**EXERCISE REQUIREMENTS:** Each record that follows goes into your reply unchanged; the pictures do not.

**RECORDS TO USE:**
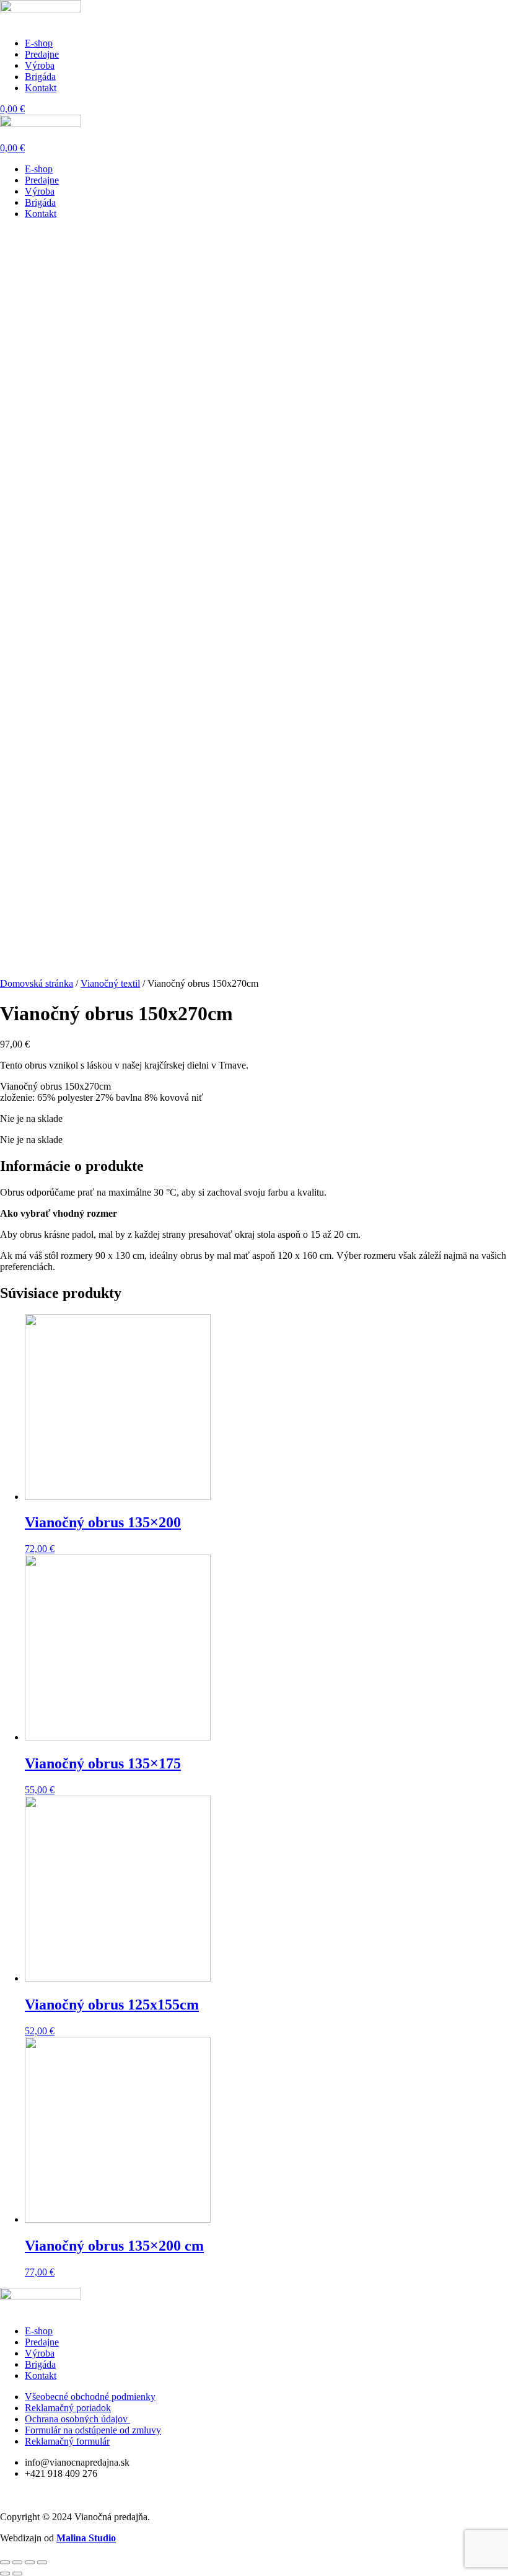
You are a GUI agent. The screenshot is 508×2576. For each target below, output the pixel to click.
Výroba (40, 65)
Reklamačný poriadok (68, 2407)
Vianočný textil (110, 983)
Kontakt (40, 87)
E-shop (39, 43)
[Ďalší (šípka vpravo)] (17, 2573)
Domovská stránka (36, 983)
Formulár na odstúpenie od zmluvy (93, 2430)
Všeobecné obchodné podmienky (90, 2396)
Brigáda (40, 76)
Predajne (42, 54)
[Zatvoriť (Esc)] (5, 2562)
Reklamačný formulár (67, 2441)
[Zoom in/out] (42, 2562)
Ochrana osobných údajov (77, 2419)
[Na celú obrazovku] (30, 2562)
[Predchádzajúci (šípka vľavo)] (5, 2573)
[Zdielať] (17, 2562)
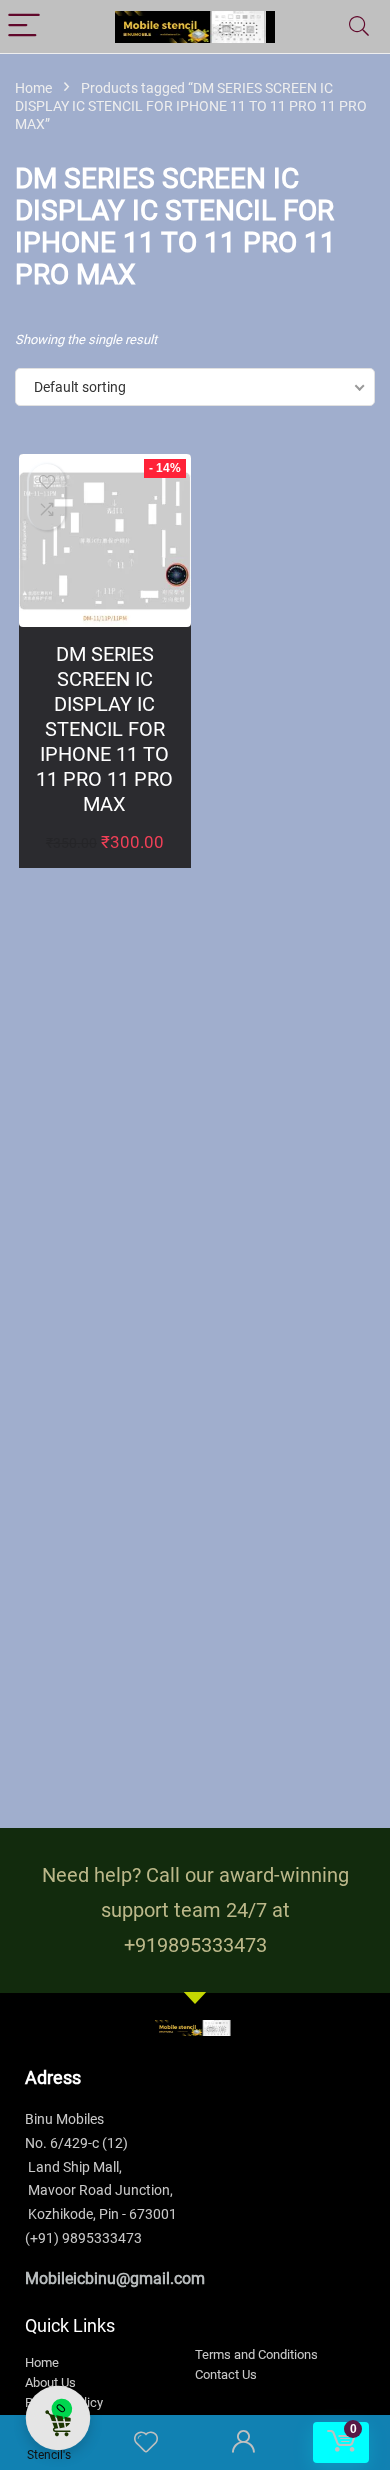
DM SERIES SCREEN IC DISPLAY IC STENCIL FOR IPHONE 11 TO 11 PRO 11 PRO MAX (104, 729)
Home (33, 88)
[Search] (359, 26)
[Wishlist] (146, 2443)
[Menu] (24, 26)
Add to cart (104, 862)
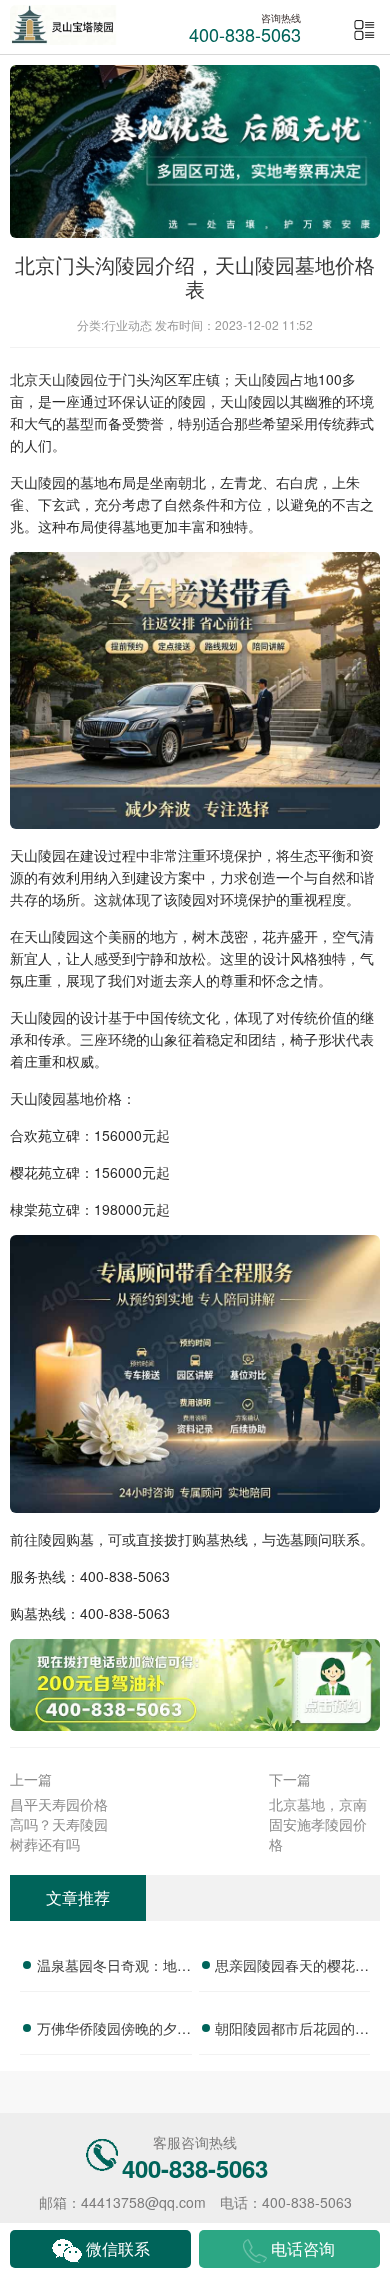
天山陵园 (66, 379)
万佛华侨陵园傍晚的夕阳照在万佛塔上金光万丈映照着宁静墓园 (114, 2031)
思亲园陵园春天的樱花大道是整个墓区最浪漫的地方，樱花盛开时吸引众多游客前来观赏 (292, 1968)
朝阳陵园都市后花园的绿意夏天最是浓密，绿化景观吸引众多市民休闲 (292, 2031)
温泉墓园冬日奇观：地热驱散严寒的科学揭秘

**YOUR SOLUTION:**
You are a GUI agent. The screenshot is 508×2576. For each target below, output the pixel to click.
Výroba (40, 65)
Reklamačný poriadok (68, 2407)
Vianočný textil (110, 983)
Kontakt (40, 87)
E-shop (39, 43)
[Ďalší (šípka vpravo)] (17, 2573)
Domovská stránka (36, 983)
Formulár na odstúpenie od zmluvy (93, 2430)
Všeobecné obchodné podmienky (90, 2396)
Brigáda (40, 76)
Predajne (42, 54)
[Zatvoriť (Esc)] (5, 2562)
Reklamačný formulár (67, 2441)
[Zoom in/out] (42, 2562)
Ochrana osobných údajov (77, 2419)
[Na celú obrazovku] (30, 2562)
[Predchádzajúci (šípka vľavo)] (5, 2573)
[Zdielať] (17, 2562)
DM SERIES SCREEN IC DISPLAY IC STENCIL FOR IPHONE 11 TO 11 PRO 11 PRO MAX (104, 729)
Home (33, 88)
[Search] (359, 26)
[Wishlist] (146, 2443)
[Menu] (24, 26)
Add to cart (104, 862)
天山陵园 (66, 379)
万佛华侨陵园傍晚的夕阳照在万佛塔上金光万丈映照着宁静墓园 (114, 2031)
思亲园陵园春天的樱花大道是整个墓区最浪漫的地方，樱花盛开时吸引众多游客前来观赏 (292, 1968)
朝阳陵园都市后花园的绿意夏天最是浓密，绿化景观吸引众多市民休闲 (292, 2031)
温泉墓园冬日奇观：地热驱散严寒的科学揭秘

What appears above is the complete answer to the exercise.